** Written instruction 1 **
Reproduce the records starting at the line that contains "You are a computer-use" and ending at the end of the records, both ends included, with the requests kept. Multiply every coordinate in the answers by 1.8 and round to whole numbers, halves up, and leave the pictures out.

** Excerpt **

⟨

Re: aiops.c and xmalloc

From: Adrian Chadd <adrian@dont-contact.us>
Date: Thu, 5 Oct 2000 20:50:42 +0800

On Thu, Oct 05, 2000, Andres Kroonmaa wrote:
> On 5 Oct 2000, at 20:09, Adrian Chadd <adrian@creative.net.au> wrote:
> > > On 4 Oct 2000, at 20:41, Henrik Nordstrom <hno@hem.passagen.se> wrote:
> > >
> > > > > if ((requestp->path = (char *) xmalloc(len)) == NULL) {
> > > >
> > > > Purely old remains. Not needed today, but since it is there why removing
> > > > it..
> > >
> > > Because its confusing, and wasting space? Could we ever stop using xmalloc?
> > > While I hacked it, I ripped off these checks. Do you object that?
> > > I'll put them back if so.
>
> > I think they can be ripped out. in fact, I'd like to hazard a guess that
> > theoretically the only place we need to use xmalloc inside squid/src is
> > the mempool code itself. I would be happy if *everything* used the mempools
> > interface. :-)
>
> well, there is small problem with that. xmalloc is used for all sorts of
> variable sizes, which (size) cannot be determined at xfree() time, making
> it difficult to pick the right pool.
> with strings also, we could strlen() before freeing, but we must then be
> very sure that strlen hasn't changed meanwhile.

When you have a pool chosen at create time, you don't *NEED* its size
at free time. only its pool. I get your point though. I will work something
out soonish. In fact, I am pretty sure that a lot of those extraneous
buffer copies can go away - memory needed for a read or write op will
be supplied by a higher-up layer and is pretty much guaranteed to exist
until the end of the fileop anyway.

> > > > Of the 4 xmalloc calls there is in aiops, only one is easily
> > > > transferrable to memory pools.. (the struct stat one).
> > >
> > > Well, I moved all but path mallocs to Pools. Slightly higher mem usage,
> > > but less memory trashing on positive side. I think we can move path
> > > mallocs also to pools, and we can define more buftypes to get a better
> > > match to needed buffer sizes.

⟩

** Written instruction 2 **
Answer these from the mailing-list reply about aiops.c and xmalloc:
(a) On what date was the reply sent?
(b) Of the four xmalloc calls in aiops, which one is called easily transferable to memory pools?
(c) Where does Adrian Chadd guess xmalloc is theoretically needed inside squid/src?

** Data lines **
⟨

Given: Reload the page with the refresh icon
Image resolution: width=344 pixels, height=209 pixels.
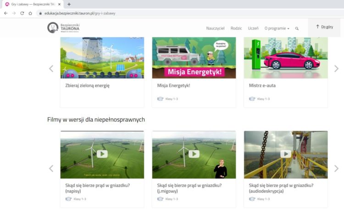Looking at the screenshot, I should click(x=22, y=13).
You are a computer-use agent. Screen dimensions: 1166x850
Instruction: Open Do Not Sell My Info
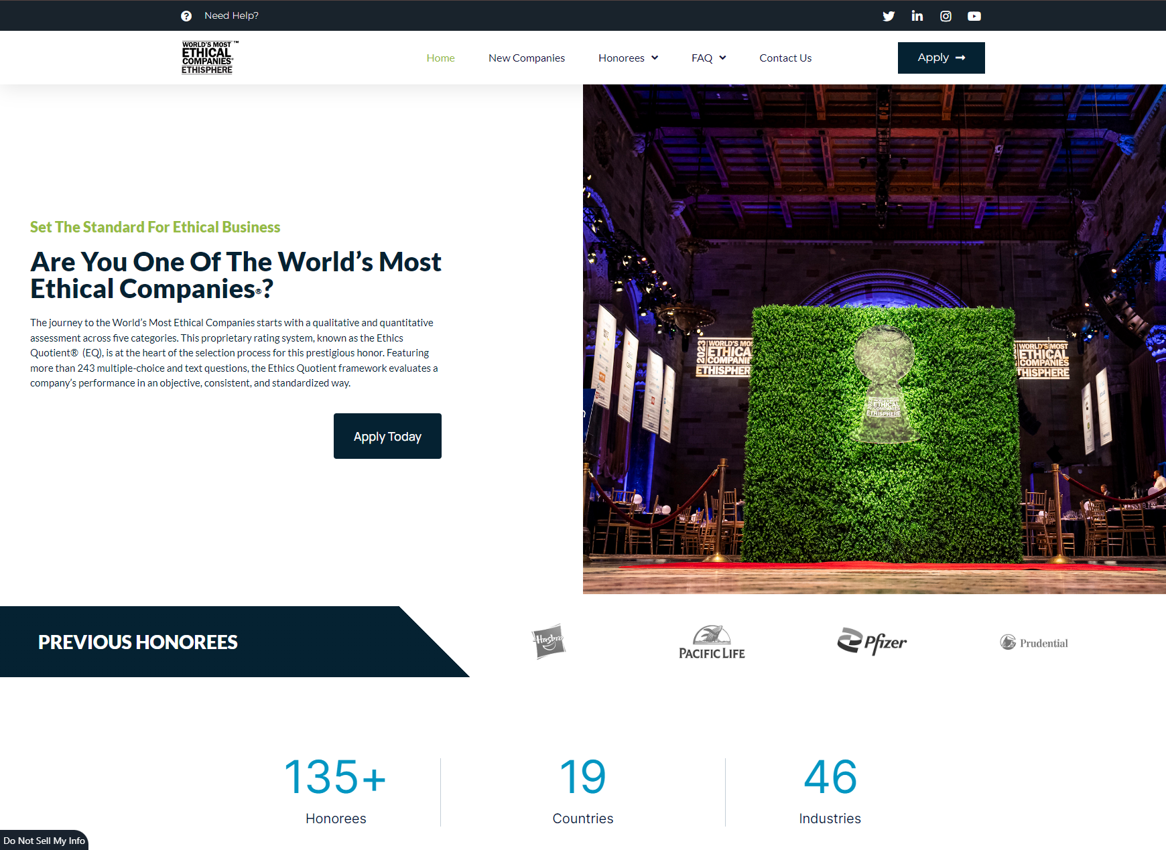(44, 841)
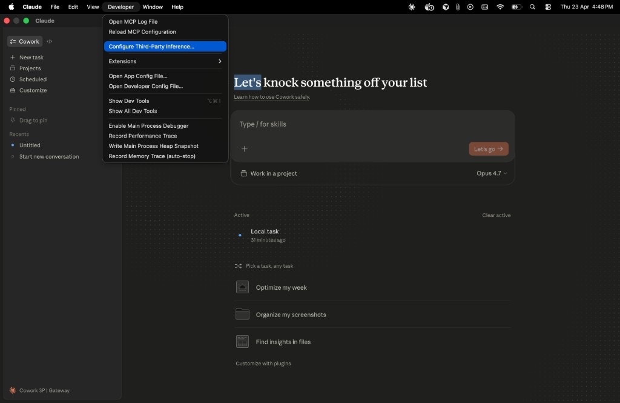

⟩

** Worked solution 1 **
You are a computer-use agent. Screen dimensions: 1166x850
Instruction: Open Do Not Sell My Info
(79, 1514)

** Worked solution 2 **
(a) Thu, 5 Oct 2000
(b) The struct stat one
(c) In the mempool code itself